* **EXCERPTED TEXT**
+ + + +

# Ends justify the means?



## tagg (Jun 25, 2012)

If you had to do something immoral to find out if there was a problem in your marraige would it be justifiable? Even though it would be a horrible thing to do, I have seriously justifiable suspicions about what goes on in my bed while I'm in the shower.I would normally not consider it but I have to know what is behind the complete disinterest in our sex lives.


----------



## Accipiter777 (Jul 22, 2011)

SO masturbating?


----------



## Hicks (Jan 14, 2011)

I can already tell you that your wife does have sexual desires even if she pretends to you that she does not.


----------



## tagg (Jun 25, 2012)

Yes masturbating, she doesnt realize I know but she keeps a rather large toy in a bed underdrawer, and its obvious its being used.


----------



## jh52 (Apr 29, 2012)

Tagg -- Sit down and talk to your wife. I just read your other thread and you are still in limbo. I haven't read one post from you where you have communicated to your wife what you have stated here on TAM or whatyou are feeling. 18 years of marriage -- how did you communicate before ??


----------



## tagg (Jun 25, 2012)

We used to talk about sex but that has stopped.When I try to bring it up there are allways platitudes and reassurances, but in a week or so its back to the same old thing.


----------



## Caribbean Man (Jun 3, 2012)

tagg said:


> We used to talk about sex but that has stopped.When I try to bring it up there are allways platitudes and reassurances, but in a week or so its back to the same old thing.


:scratchhead:

Then maybe the problem [ with her ] is not sex ,because obviously she is pleasuring herself. The problem lies elsewhere.


----------



## jh52 (Apr 29, 2012)

Tagg -- then tell her what you just wrote here. We are good for a week -- and then we fall back into a rut. Maybe take her away for a vacation -- or a long weekend -- make it romantic and make her feel speical. WE tend to take one another for granted the longer we are married -- so make that extra effort by doing this -- and also try to make that extra efort every day by showing her how much you love her -- and at the moment really miss her !!

+ + + +

* **SUPPLIED INFORMATION**
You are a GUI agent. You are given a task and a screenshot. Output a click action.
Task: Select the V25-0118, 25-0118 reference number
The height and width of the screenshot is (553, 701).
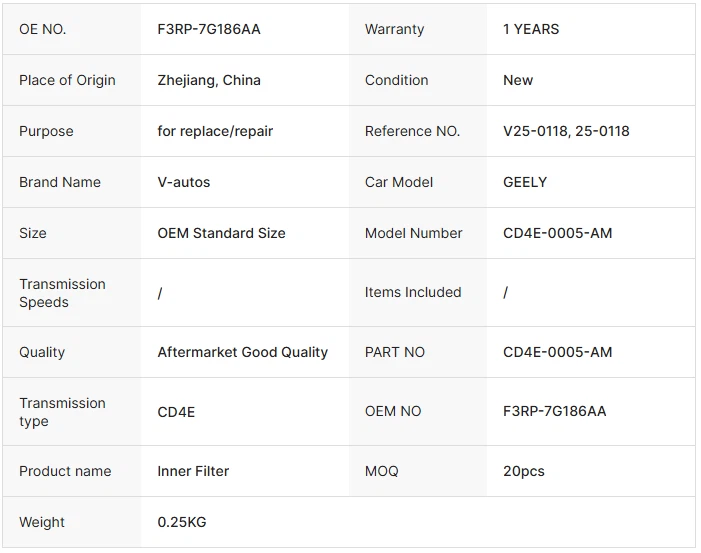click(x=566, y=131)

+ + + +

* **YOUR TASKS**
**A)** Quote the stretch of the forum thread from "## Hicks (Jan" through "its being used.".
**B)** Decide whether each statement agrees with the forum thread, answering yes or no and quoting the deciding words: (i) jh52 refers to 18 years of marriage; (ii) tagg says the couple still talk about sex; (iii) Caribbean Man says the problem lies somewhere other than sex.

* **RESULTS FOR THE EXERCISE**
**A)**
## Hicks (Jan 14, 2011)

I can already tell you that your wife does have sexual desires even if she pretends to you that she does not.


----------



## tagg (Jun 25, 2012)

Yes masturbating, she doesnt realize I know but she keeps a rather large toy in a bed underdrawer, and its obvious its being used.

**B)**
(i) Yes: "18 years of marriage -- how did you communicate before ??"
(ii) No: "We used to talk about sex but that has stopped."
(iii) Yes: "Then maybe the problem [ with her ] is not sex ,because obviously she is pleasuring herself. The problem lies elsewhere."